Nach dem Prinzip omnis determinatio est negatio ist jede Bestimmung eine Unterscheidung von anderem. Die Selbstbestimmung als Subjekt, als Ich, verbindet sich mit der Abgrenzung von einer objektiven, äußeren Welt, vom Nicht-Ich. Das umfasst nach Fichte alles, was das Subjekt nicht als sich selbst zugehörig erkennt. Während das geistige Reich ein Reich der Freiheit ist, ist die Natur das Reich der Notwendigkeit. Da die Unterscheidung aber von einem ursprünglich ungeschieden Bewussten ausgeht, ist die Natur für Fichte nur der noch unverstandene Teil des Reichs geistiger Freiheit.2 Unsere Schöpfung einer gegenständlichen Welt eilt unserem Verstehen voraus; wenn wir es kognitiv einholen, begreifen wir aber, dass alles Seiende aus Freiheit entstanden ist, aus eigenem Handeln.

Nun ist Unterscheidung noch keine Schöpfung. Klar ist aber, dass sich aus der Bestimmung der subjektiven, geistigen Welt und der gegenständlichen, physischen Welt durch Scheidung eines ursprünglich Ungeschiedenen, ein Zusammenhang beider Welten ergibt. Fichte sagt: „Das Ich ist bloß das Gegenteil des Nicht-Ich und nichts weiter; und das Nicht-Ich bloß das Gegenteil des Ich und nichts weiter“ (1971, 1.188). Daher ist ein psychophysischer Dualismus cartesischer Prägung für Fichte unhaltbar. Descartes hat die seelisch-geistige und die körperliche, physische Welt als zwei eigenständige, wesensverschiedene, getrennte Realitäten aufgefasst. Dadurch wurde das Problem einer Erkennbarkeit der physischen Wirklichkeit unlösbar, ebenso wie das Problem kausaler Beziehungen zwischen beiden Welten. Fichte sagt dazu zu Recht: „Man wird immer vergeblich nach einem Bande zwischen dem Subjekte und Objekte suchen, wenn man sie nicht gleich ursprünglich in ihrer Vereinigung aufgefasst hat“ (1.528).

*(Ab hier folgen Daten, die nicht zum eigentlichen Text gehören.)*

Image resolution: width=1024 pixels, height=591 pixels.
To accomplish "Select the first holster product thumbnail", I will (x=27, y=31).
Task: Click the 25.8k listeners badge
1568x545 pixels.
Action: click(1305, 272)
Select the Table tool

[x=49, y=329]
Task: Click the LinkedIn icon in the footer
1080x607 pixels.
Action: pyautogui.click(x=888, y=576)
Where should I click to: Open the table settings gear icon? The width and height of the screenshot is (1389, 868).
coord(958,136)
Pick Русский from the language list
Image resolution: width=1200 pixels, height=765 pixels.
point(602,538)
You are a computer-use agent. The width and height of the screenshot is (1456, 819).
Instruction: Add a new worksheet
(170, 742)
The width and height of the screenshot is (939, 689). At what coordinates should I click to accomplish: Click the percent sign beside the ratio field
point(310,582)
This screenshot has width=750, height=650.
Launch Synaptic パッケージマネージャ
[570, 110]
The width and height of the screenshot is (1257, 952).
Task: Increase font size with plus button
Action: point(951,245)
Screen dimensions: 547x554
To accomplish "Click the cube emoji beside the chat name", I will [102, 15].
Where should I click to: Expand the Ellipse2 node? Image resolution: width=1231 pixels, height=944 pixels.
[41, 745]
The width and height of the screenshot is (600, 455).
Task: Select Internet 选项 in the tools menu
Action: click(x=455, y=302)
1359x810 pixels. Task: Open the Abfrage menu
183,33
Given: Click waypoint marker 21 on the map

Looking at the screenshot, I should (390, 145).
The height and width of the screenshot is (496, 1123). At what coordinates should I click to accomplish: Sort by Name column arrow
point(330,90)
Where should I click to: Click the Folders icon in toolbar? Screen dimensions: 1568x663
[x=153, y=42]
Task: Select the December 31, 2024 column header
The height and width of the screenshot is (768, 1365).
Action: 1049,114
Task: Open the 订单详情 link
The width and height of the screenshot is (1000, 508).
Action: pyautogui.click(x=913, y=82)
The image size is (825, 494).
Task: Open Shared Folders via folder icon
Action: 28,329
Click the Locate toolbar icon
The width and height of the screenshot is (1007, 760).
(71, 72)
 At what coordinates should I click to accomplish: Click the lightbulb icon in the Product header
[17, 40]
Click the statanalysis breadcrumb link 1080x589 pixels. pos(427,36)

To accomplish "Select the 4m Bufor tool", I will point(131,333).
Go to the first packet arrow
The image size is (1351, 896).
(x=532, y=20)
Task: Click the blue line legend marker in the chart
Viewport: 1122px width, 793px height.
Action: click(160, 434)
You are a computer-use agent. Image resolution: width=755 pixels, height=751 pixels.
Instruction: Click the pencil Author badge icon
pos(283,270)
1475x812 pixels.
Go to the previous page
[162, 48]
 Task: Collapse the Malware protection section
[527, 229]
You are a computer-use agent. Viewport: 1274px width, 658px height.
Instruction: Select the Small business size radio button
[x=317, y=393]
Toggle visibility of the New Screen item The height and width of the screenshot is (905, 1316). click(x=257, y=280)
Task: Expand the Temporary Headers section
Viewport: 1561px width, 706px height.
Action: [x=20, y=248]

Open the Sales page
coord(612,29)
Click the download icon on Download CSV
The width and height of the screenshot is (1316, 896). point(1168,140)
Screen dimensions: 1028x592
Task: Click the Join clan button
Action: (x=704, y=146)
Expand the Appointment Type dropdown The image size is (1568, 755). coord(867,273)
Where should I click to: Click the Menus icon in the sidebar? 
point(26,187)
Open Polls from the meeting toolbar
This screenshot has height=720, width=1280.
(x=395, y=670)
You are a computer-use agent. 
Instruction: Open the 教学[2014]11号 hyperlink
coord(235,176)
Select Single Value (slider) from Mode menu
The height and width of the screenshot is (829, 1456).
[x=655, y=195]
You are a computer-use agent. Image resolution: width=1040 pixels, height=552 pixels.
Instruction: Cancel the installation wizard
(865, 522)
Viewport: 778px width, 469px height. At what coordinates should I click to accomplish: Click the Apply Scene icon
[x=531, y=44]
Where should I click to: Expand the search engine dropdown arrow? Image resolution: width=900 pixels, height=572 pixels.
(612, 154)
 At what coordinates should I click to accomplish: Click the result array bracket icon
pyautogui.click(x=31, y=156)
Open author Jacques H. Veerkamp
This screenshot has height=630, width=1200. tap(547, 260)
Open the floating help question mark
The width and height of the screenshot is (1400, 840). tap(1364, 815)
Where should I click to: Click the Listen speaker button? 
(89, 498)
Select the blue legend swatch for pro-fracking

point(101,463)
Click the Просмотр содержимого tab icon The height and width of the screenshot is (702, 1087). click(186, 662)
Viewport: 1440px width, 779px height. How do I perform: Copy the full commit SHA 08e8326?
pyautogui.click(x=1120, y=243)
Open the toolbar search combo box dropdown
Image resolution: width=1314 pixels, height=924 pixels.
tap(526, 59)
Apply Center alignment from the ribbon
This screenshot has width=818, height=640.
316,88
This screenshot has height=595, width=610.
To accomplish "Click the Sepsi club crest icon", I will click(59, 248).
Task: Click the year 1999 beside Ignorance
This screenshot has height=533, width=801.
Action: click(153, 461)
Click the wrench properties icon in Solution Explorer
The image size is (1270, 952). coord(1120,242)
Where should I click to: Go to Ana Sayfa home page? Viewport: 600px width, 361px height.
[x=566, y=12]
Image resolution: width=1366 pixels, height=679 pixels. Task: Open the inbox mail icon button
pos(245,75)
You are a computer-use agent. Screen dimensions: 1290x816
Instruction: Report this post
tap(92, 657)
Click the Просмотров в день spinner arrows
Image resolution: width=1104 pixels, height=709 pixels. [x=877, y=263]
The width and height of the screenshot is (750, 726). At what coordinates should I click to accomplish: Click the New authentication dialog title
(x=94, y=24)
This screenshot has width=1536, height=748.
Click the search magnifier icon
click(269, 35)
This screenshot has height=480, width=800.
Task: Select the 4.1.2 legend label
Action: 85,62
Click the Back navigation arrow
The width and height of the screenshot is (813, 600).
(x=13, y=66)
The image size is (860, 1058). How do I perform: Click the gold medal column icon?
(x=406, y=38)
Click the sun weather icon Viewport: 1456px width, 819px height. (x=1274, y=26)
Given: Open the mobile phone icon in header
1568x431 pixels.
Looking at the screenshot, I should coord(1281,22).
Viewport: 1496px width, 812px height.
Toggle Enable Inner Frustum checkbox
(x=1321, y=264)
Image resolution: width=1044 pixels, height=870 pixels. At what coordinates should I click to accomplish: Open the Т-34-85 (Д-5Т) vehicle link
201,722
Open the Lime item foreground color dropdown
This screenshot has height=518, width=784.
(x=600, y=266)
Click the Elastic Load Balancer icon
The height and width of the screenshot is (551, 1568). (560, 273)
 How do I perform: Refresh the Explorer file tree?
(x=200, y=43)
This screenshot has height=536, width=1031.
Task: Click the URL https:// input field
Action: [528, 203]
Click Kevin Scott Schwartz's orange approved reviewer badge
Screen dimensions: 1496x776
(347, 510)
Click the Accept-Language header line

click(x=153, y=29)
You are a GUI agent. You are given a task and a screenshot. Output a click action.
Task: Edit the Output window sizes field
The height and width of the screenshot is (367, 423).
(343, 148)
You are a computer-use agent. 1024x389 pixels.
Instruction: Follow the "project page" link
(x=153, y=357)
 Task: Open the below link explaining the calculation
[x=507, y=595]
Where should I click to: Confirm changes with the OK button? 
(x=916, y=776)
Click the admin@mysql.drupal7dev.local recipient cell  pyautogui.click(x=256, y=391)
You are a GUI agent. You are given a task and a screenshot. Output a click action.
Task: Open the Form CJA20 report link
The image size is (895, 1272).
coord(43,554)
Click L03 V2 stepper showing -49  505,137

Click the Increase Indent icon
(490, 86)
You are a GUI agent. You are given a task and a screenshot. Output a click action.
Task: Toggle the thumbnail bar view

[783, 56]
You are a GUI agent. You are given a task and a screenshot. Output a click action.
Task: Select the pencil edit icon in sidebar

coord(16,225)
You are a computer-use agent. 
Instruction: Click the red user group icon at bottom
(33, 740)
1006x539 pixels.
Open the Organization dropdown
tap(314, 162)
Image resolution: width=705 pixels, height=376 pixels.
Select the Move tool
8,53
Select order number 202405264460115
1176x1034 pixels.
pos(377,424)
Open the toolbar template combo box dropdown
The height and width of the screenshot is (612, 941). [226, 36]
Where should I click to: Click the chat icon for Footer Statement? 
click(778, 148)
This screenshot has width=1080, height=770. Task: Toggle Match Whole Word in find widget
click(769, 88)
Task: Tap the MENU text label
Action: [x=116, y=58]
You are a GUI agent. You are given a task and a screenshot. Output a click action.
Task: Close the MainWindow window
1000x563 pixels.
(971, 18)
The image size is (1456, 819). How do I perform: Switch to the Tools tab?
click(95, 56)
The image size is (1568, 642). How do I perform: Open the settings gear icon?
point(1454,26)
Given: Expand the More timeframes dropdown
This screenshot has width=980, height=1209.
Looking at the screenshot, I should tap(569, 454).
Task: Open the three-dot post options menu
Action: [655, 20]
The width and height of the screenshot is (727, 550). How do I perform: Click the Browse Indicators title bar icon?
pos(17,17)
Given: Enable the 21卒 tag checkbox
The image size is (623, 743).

Die wechselseitige Bezogenheit von Psychischem und Physischem bedeutet nicht, dass sich ein Bereich auf den anderen reduzieren ließe, wie das Materialismus und subjektiver Idealismus annehmen. Der Materialismus behauptet, bei genauerer Analyse erwiesen sich seelisch-geistige Phänomene als physikalische Erscheinungen. Fichte hat aber klar gesehen, dass sich Psychisches nicht aus Physischem ableiten lässt (1.437). Der subjektive Idealismus, wie ihn z.B. Berkeley vertrat, behauptet, es gebe nur Geistiges, und Physisches ließe sich darauf reduzieren. Geistiges besteht für ihn aus Subjekten und ihren mentalen Zuständen und Akten, also so, wie wir es in intentionalem Denken auffassen. Fichte hat gesehen, dass der subjektive Idealismus ebenso unhaltbar ist wie der Materialismus (1.438; hierzu Kutschera 2006, 163–177). Die natürliche Ontologie intentionalen Denkens ist zwar der Dualismus, aber kein cartesischer Zwei-Welten-Dualismus, sondern ein polarer Dualismus, wie ich das nenne, für den Psychisches wesentlich auf Physisches und Physisches wesentlich auf Psychisches bezogen ist (Kutschera 2009, 212–219).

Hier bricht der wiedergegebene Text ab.